White Line Disease Concerns: Letter To The Editor

There has not been enough room to publish some of the longer letters to the Editor in the print issue of The Horse, therefore we will be placing some of them online in the news section. This letter makes reference to an article which can be viewed at http://www.thehorse.com/ViewArticle.aspx?ID=248

White Line Disease Concerns

I enjoyed Dr. Ball's article on problem feet--

I have written a condensation of his article and a very personal experience with the disease for our local newsletter. A copy of which I am enclosing.

Incidently, Mucor can be a fatal human pathogen in humans with a compromised immune system as I had a diabetic patient die from Mucor. (Comments are welcome.)

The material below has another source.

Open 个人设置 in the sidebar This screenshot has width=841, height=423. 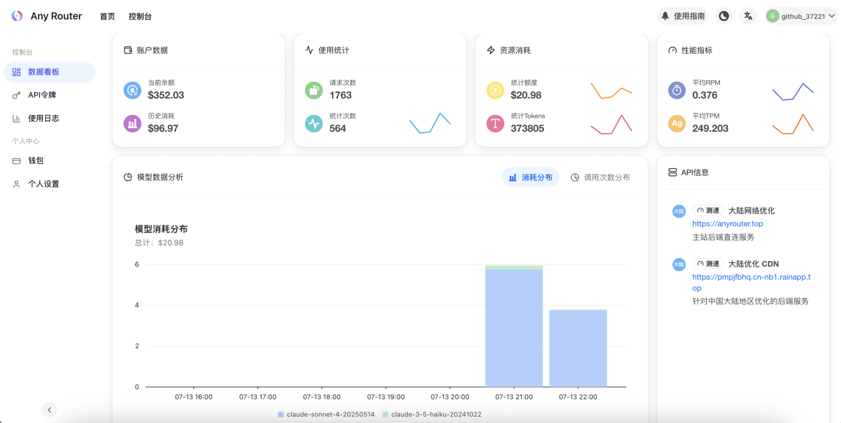43,184
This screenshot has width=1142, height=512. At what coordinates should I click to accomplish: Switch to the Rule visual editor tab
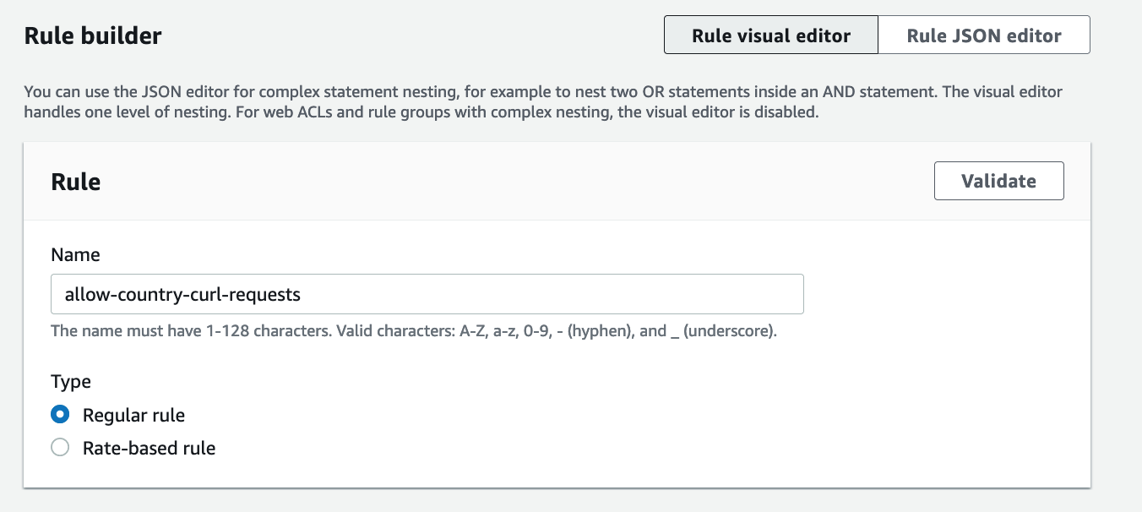pyautogui.click(x=770, y=35)
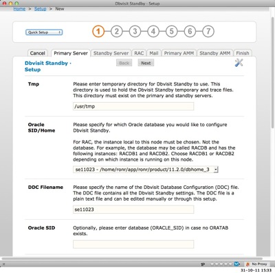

Sincerely, R.T. McDonald, MD

(enclosed article) White Line Disease

What Is It and What Can We Do About it?

Until about three years ago, I had never heard the term "White Line Disease" [WLD]. I'm sure our horses had it but it was never enough of a problem to even hang a name on it. I had noticed that certain horses, where they should have had a nice white line between the hoof wall and the sole, had a cleft filled with dirt. When you dug this out, you got down to the white line. Instead of being firm and white it was an off-color gray and crumbly. Now I know this is mild white line disease. Since then I have observed dissolution of the white line of over an inch in depth. When it is of this severity, it can cause the horse to become unsound and unusable. Whenever I asked veterinarians about the causative agent, they replied, "some bacterial fungus" and that was about as far as it went. Finally, in the January issue of The Horse, Michael A. Ball, DVM, has published a nice article on problem feet where he has fairly conclusively shown that the causative agent is a fungus. What his group did after sterilizing the hoof wall of an individual suspected of having WLD using sterile techniques, drilled a hole through to the white line and cultured this area. In all the control horses there was no growth. In the horses suspected of WLD, all cultured a fungus, but none cultured bacteria. They isolated Trichoderma, Mucor, Aspergillus, and Gliocladium. [Don't be turned off by the big names, all they are talking about is a fungus like the one that causes Athlete's Foot.] At last we have a name for the causative agents. All these incriminated fungi are common soil inhabitants and none are thought to be able to cause primary disease. Translation: they act in conjunction with some other condition such as poor hoof hygiene or poor nutrition.

How can we treat it? First off, we need to be sure that the affected horse is receiving an adequate diet to sustain normal hoof growth. Since that is probably impossible to ascertain, the simplest thing to do is to start feeding one of the commercially available supplements. If the horse is unshod, his hooves should be cleaned meticulously, all of the clefts scraped out to the bottom with a pointed object. [An unused horseshoe nail works for me]. After all the debris is removed, the cleft can be saturated with an antifungal agent such as 7% iodine, clorox, mercurochrome, or Coppertox. All of these agents seem to work. I prefer iodine. Betadine doesn't seem to work for some reason. The treatments have to be carried out until the cleft has been obliterated and the white line is flush with the hoof wall. Generally what happens is you stop the invasion of the fungus and the hoof grows out and eventually you have a healthy white line. Efforts that stimulate the coronary band and make the hoof grow faster are probably also worthwhile.

When you have a shod horse the problem is much more comoplicated ecause of lack of access to the diseased portion of the hoof Before the shoe is applied, the bottom of the hoof should be drenched with iodine and maintained in this position for several minutes so the iodine has a chance to penetrate into the diseased area. If there is a large cleft, cotton can be rolled up and packed into the cavity and saturated with iodine. The shoe is then nailed in place over the cotton. A small triangular opening can be made in the hoof wall at the junction of the hoof and shoe so daily applications of iodine can be made through the opening, resaturating the cotton and carrying the iodine into the depths of the cleft. This method has proved successful and avoids removal of large portions of the hoof wall, as has been previously done. The shoe should be replaced after three or four weeks to check and make sure that the treatment is working. The process is repeated as often as necessary until a cure is affected. If you are not able to control the program, you may have to leave the shoe off so you can directly treat the lesion until you can gain control.

There are a number of systemic fungicides that can be considered such as miconazole, but I have never had to resort to these agents.